A recent visit to Albania, one of Europe's poorest countries, had impressed this upon him, he said.
"Try telling people in Albania you want to offer them degrowth. You won't get a friendly answer."
Mr Ainsworth said he shared many of Mr Ariès' concerns about overexploitation and overconsumption, pointing out: "If everyone on our planet lived like an average European, we would need three planets to live on. If everyone had the lifestyle of an average citizen of the United States, we would need five planets to live on."
But he said degrowth was not the answer. The only solution was to grow in a different way – that was what sustainable development meant – and the only institutions who could enable us to do that were major companies, with innovations.

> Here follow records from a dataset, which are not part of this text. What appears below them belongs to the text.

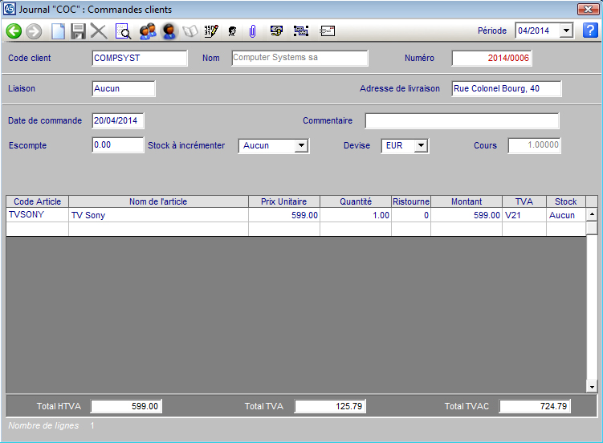Expand the Stock à incrémenter dropdown
Viewport: 603px width, 443px height.
[301, 146]
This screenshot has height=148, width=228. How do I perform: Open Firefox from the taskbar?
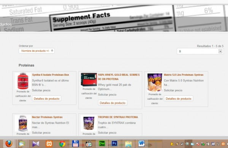[x=9, y=144]
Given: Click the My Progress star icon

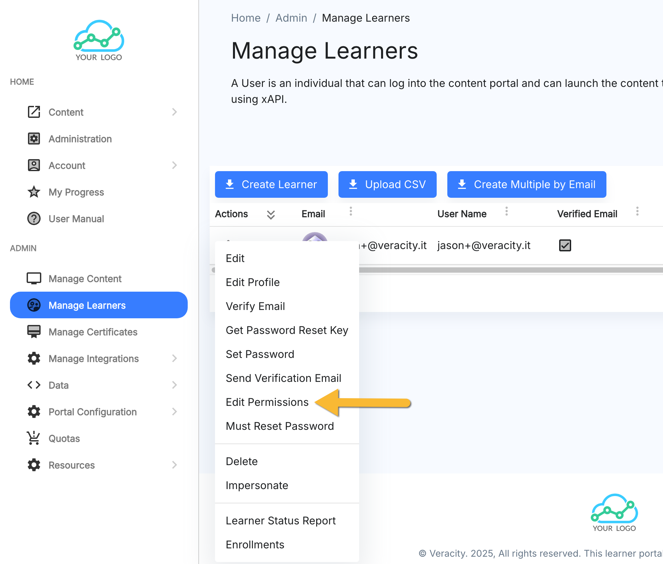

Mr Ariès responded that he wasn't looking to Coca-Cola to save the planet – his best line, which drew laughter and applause – but Mr Ainsworth insisted that it was only new technological advances ("game-changers" he called them) which would set growth on a different path. "You want to save the planet with gadgets!" cried a woman in the audience. "The electric car is not a gadget," Mr Ainsworth said.
His finished by telling Mr Ariès that the ultimate problem with his degrowth idea was political. "No democratic politician anywhere in the world will embrace it," he said. "Call that cowardice, or call it realism." And turning to the audience: "You choose."